### Reading text
◇ ◇ ◇ ◇

Cantor's diagonal argument, also called the diagonalisation argument, the diagonal slash argument or the diagonal method, was published in 1891 by Georg Cantor as a proof that there are infinite sets which cannot be put into one-to-one correspondence with the infinite set of natural numbers. Such sets are now known as uncountable sets, and the size of infinite sets is now treated by the theory of cardinal numbers which Cantor began.

The diagonal argument was not Cantor's first proof of the uncountability of the real numbers; it was actually published much later than his first proof, which appeared in 1874. However, it demonstrates a powerful and general technique that has since been used in a wide range of proofs, also known as diagonal arguments by analogy with the argument used in this proof. The most famous examples are perhaps Russell's paradox, the first of Gödel's incompleteness theorems, and Turing's answer to the Entscheidungsproblem.

[edit] An uncountable set

Cantor's original proof considers an infinite sequence of the form (x₁, x₂, x₃, ...) where each element x_i is either 0 or 1.

Consider any infinite listing of some of these sequences. We might have for instance:

s₁ = (0, 0, 0, 0, 0, 0, 0, ...)

s₂ = (1, 1, 1, 1, 1, 1, 1, ...)

s₃ = (0, 1, 0, 1, 0, 1, 0, ...)

s₄ = (1, 0, 1, 0, 1, 0, 1, ...)

s₅ = (1, 1, 0, 1, 0, 1, 1, ...)

s₆ = (0, 0, 1, 1, 0, 1, 1, ...)

s₇ = (1, 0, 0, 0, 1, 0, 0, ...)

...

And in general we shall write

s_n = (s_n,1, s_n,2, s_n,3, s_n,4, ...)

that is to say, s_n,m is the m^th element of the n^th sequence on the list.

It is possible to build a sequence of elements s₀ in such a way that its first element is different from the first element of the first sequence in the list, its second element is different from the second element of the second sequence in the list, and, in general, its n^th element is different from the n^th element of the n^th sequence in the list. That is to say, s_0,m will be 0 if s_m,m is 1, and s_0,m will be 1 if s_m,m is 0. For instance:

s₁ = (0, 0, 0, 0, 0, 0, 0, ...)

s₂ = (1, 1, 1, 1, 1, 1, 1, ...)

s₃ = (0, 1, 0, 1, 0, 1, 0, ...)

s₄ = (1, 0, 1, 0, 1, 0, 1, ...)

s₅ = (1, 1, 0, 1, 0, 1, 1, ...)

s₆ = (0, 0, 1, 1, 0, 1, 1, ...)

s₇ = (1, 0, 0, 0, 1, 0, 0, ...)

...

s₀ = (1, 0, 1, 1, 1, 0, 1, ...)

(The elements s_1,1, s_2,2, s_3,3, and so on, are here highlighted, showing the origin of the name "diagonal argument". Note that the highlighted elements in s₀ are in every case different from the highlighted elements in the table above it.)

Therefore it may be seen that this new sequence s₀ is distinct from all the sequences in the list. This follows from the fact that if it were identical to, say, the 10th sequence in the list, then we would have s_0,10 = s_10,10. In general, if it appeared as the n^th sequence on the list, we would have s_0,n = s_n,n, which, due to the construction of s₀, is impossible.

◇ ◇ ◇ ◇

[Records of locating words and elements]
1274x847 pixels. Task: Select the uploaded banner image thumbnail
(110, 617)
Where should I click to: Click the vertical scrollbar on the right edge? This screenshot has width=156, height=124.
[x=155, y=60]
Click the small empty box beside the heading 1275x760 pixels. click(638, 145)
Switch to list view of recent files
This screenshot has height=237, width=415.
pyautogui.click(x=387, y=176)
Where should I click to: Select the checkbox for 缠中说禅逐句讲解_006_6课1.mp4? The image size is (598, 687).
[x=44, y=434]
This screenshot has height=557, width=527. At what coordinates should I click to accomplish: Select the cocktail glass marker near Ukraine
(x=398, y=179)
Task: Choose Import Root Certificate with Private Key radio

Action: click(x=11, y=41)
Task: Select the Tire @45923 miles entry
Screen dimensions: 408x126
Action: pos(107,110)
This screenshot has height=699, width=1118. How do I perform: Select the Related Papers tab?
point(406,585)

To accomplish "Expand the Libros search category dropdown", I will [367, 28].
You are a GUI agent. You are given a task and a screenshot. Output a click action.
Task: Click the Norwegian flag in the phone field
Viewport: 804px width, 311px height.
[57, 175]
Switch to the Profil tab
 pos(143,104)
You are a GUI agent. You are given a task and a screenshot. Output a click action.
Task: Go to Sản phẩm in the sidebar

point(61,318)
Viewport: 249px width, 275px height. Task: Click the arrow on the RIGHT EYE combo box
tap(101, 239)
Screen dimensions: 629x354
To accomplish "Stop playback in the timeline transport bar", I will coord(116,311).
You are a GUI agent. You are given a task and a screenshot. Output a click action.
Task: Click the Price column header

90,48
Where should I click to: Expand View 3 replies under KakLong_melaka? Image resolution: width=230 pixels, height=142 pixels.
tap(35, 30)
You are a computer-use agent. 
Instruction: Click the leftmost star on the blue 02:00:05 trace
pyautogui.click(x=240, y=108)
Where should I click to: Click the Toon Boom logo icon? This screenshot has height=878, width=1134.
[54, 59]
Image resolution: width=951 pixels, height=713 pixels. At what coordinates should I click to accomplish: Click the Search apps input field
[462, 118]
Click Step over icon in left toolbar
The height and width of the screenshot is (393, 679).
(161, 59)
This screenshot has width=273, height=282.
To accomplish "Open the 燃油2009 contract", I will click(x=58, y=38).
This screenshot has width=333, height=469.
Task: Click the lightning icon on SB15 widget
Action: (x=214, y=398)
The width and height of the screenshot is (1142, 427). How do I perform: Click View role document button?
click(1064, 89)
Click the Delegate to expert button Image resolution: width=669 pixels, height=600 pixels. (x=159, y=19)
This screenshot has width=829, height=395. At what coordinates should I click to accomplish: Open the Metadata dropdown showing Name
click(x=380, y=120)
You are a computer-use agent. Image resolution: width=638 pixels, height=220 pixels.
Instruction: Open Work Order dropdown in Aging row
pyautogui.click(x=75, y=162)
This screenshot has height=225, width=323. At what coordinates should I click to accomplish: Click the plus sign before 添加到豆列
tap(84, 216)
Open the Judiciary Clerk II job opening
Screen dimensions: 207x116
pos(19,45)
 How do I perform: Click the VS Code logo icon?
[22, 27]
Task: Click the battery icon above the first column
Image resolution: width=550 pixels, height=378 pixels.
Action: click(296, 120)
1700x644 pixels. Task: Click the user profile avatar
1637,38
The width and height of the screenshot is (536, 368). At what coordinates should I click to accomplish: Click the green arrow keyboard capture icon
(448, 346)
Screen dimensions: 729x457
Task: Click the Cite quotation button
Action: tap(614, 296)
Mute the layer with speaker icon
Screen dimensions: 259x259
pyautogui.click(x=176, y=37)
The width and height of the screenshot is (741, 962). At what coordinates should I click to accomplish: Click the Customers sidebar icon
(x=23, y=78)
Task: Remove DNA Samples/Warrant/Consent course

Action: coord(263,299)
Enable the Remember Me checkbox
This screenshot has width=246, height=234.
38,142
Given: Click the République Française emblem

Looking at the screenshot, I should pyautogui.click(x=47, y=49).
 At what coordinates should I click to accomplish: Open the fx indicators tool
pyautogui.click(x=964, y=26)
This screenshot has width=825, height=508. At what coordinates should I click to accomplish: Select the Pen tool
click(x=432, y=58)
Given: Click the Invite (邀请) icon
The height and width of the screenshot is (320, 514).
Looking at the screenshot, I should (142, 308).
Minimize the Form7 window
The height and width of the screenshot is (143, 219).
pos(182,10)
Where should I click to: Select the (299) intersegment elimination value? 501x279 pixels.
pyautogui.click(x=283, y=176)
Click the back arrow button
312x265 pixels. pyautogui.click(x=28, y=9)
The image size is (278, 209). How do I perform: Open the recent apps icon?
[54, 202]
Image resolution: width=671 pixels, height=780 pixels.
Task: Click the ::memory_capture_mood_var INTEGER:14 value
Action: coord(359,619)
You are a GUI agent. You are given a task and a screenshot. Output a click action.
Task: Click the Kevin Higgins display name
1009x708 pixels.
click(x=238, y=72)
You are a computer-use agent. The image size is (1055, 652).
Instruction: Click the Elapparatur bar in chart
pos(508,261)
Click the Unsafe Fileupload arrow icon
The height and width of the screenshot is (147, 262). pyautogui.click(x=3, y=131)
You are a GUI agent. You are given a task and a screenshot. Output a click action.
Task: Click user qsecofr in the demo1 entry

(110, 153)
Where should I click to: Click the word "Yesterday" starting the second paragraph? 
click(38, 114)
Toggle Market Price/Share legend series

◇ ◇ ◇ ◇

### What you have to do
According to the text on Cantor's diagonal argument, in what year did Cantor's first proof of the uncountability of the real numbers appear?

### Response to the task
1874